Tuesday, July 5, 2005

Le Tour frustrations

If you don’t recognize “Le Tour” you might want to skip this one too…

We have been desperately trying to find Le Tour on TV Azteca. According to the official Tour website, Mexico (which for some reason known only to the French resides on the continent of South America) is supposed to carry Le Tour on TV Azteca. We haven’t been able to find it yet, have no Internet access (Velosport provides stage text coverage the last 3 hours of a stage) and are searching for a bar or cantina or restaurant with ESPN International (which is supposed to carry live coverage). Postings on the Velosport forum, emails to TV Azteca, Velosport and OLN and screaming to the winds have produced no results. Looking at the date, I realize that a holiday is in the works. One year ago, people from all over Mexico marched on DF demanding a decrease in kidnappings, violence, murder and violence against politicians. July 2nd was the anniversary of this march and celebrations commerating the decrease in violence were planned. Course, I gathered all this from the news and could be wrong on some points.

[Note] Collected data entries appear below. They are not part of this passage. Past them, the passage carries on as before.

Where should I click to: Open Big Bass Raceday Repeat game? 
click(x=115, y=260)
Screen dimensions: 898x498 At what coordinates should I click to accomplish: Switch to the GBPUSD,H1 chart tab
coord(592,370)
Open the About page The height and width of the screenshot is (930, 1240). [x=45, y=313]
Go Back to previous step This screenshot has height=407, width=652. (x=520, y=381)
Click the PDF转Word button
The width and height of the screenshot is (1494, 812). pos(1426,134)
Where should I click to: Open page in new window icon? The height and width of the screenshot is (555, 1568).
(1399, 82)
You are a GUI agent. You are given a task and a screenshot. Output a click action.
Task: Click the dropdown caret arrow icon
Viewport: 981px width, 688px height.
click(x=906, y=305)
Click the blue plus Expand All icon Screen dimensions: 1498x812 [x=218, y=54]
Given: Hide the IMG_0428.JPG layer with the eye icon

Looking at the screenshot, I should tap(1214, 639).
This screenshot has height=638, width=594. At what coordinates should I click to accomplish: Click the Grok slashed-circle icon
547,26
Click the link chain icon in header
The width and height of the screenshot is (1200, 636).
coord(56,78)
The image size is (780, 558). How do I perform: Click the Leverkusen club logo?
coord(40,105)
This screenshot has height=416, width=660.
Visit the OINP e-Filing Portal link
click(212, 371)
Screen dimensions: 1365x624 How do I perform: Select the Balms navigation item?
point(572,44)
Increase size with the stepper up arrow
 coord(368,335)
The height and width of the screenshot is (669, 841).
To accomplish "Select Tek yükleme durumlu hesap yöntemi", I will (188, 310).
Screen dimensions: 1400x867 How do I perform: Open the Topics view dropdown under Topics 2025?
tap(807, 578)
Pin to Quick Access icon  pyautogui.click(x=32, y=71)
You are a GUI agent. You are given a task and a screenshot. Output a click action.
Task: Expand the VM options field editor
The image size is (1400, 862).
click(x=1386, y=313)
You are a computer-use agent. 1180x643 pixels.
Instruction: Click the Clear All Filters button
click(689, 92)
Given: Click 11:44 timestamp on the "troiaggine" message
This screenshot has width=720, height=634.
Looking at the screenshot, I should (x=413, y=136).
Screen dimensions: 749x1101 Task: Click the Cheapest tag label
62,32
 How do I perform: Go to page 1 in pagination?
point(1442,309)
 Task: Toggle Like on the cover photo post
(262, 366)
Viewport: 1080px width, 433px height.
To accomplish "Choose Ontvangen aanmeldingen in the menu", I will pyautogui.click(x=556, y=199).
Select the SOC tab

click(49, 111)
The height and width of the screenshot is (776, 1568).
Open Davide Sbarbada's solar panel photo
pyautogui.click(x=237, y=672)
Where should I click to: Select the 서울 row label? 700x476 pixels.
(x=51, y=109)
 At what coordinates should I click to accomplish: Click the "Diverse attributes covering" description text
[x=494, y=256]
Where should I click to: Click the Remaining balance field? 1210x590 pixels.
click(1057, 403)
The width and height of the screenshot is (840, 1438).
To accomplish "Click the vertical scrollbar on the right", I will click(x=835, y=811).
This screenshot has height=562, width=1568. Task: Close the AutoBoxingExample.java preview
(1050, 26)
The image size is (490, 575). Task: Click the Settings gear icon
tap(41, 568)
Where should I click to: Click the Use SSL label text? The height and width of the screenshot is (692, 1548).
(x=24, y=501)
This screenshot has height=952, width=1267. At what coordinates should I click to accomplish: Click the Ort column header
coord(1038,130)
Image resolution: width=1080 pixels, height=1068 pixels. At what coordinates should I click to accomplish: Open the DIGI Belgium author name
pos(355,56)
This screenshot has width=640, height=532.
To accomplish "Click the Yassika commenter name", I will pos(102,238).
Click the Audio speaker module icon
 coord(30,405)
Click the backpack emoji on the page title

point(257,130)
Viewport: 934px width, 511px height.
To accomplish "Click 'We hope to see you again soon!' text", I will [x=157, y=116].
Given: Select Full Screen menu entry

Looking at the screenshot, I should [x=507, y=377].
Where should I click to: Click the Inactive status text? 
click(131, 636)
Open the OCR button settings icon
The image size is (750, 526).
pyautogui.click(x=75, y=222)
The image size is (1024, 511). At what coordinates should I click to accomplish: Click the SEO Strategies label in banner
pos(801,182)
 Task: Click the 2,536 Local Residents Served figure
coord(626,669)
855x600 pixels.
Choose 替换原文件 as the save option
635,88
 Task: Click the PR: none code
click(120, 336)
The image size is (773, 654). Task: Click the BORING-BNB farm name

Me thinks that there might be another celebration happening north of the border, but why ANYONE would design to leave the comfort of their cable TV while Le Tour is on is beyond me. We watch no TV other than the month of July (Le Tour) and September (Giro de España). When we lived in a stick house (that’s how RV’ers refer to houses that aren’t on wheels; aren’t I so With the LINGO?) I would order cable TV once a year and take advantage of free installation and 3 months 1/2 price and then once the Giro was over the cable was turned off. Ten years of that and the cable company never once refused. They too must have understood the NEED for Tour coverage.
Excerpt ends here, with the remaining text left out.